I am trying to get my head around the practical value of AI as something other than a labratory curiousity. Do we really want manufacturing robots that get happy when they are productive or smart bombs that contemplate their role and purpose in the universe on their way towards their target?
I think having the universe undergo heat death would preclude finishing. No computer scientist would ever advocate brute force search as the only road to AI, but you can certainly combine the speed of computers with various forms of heuristic pruning to perform many kinds of search tasks.
As for the practical value of AI, I’m afraid that the limit here is your imagination rather than lack of usefulness. How much do you think it would be worth to a parent to have a computer/camera combination that could monitor their toddler playing in the yard while they did household tasks? A system that would ignore the cats chasing each other around the room, but could identify intruders?

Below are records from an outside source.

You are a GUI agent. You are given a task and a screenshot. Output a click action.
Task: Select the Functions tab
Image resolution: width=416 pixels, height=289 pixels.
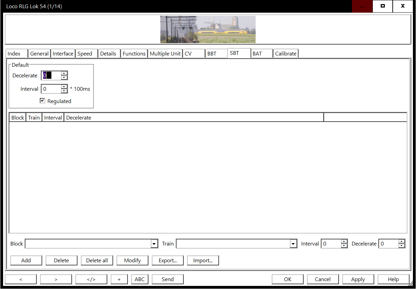point(134,54)
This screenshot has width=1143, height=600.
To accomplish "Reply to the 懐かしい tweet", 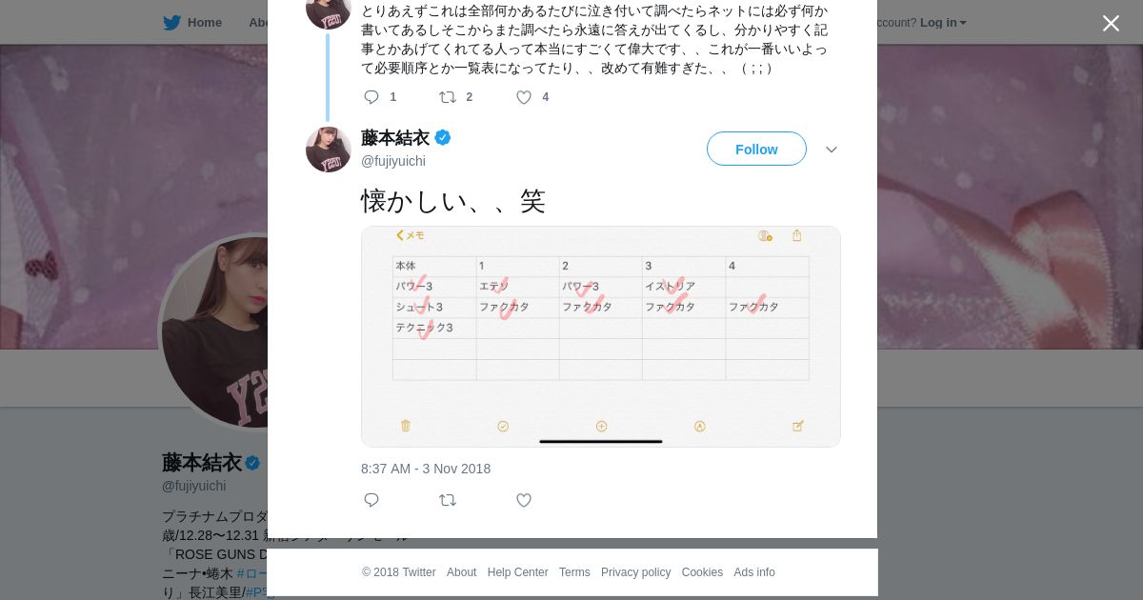I will coord(371,500).
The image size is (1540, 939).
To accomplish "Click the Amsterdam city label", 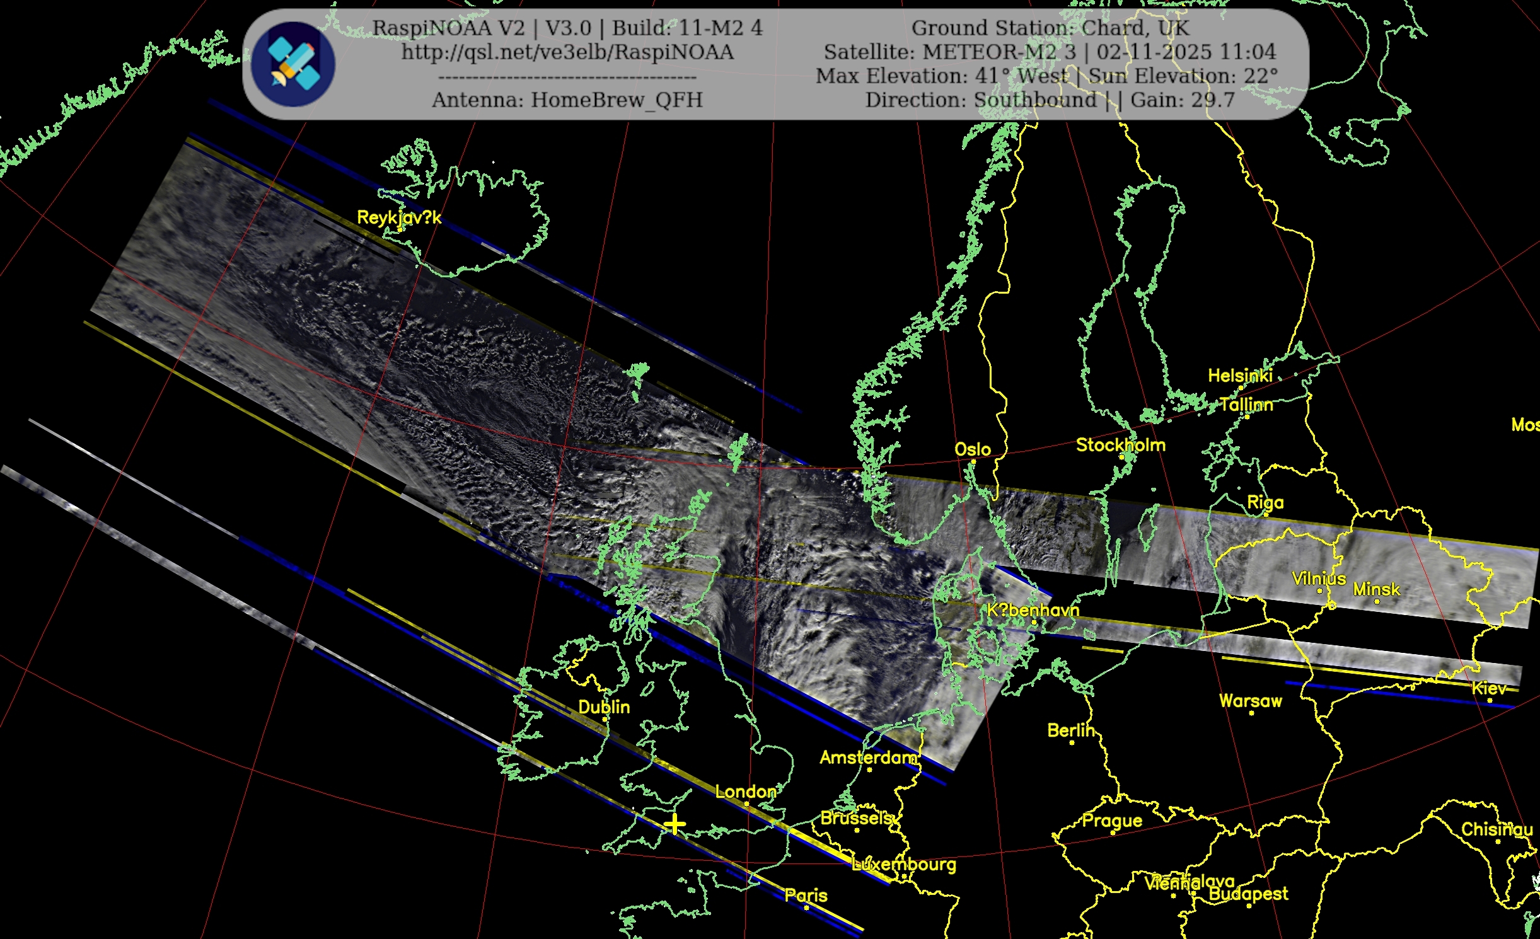I will [868, 758].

Think a farmer would like little automated bots that would wander through the fields picking weeds and squashing bugs but leaving the crops alone?
A bit nearer in the future, how about a SPAM filter that worked 100% – deleted all the junk email and never threw out stuff you wanted to look at?
(Note that we don’t have to get into Twilight Zone scenarios about AI entities displacing people from their jobs – there are a lot tasks that require some degree of intelligence but are just so low-level that no one wants to do them – oh, think sorting bottles at a recycling plant.)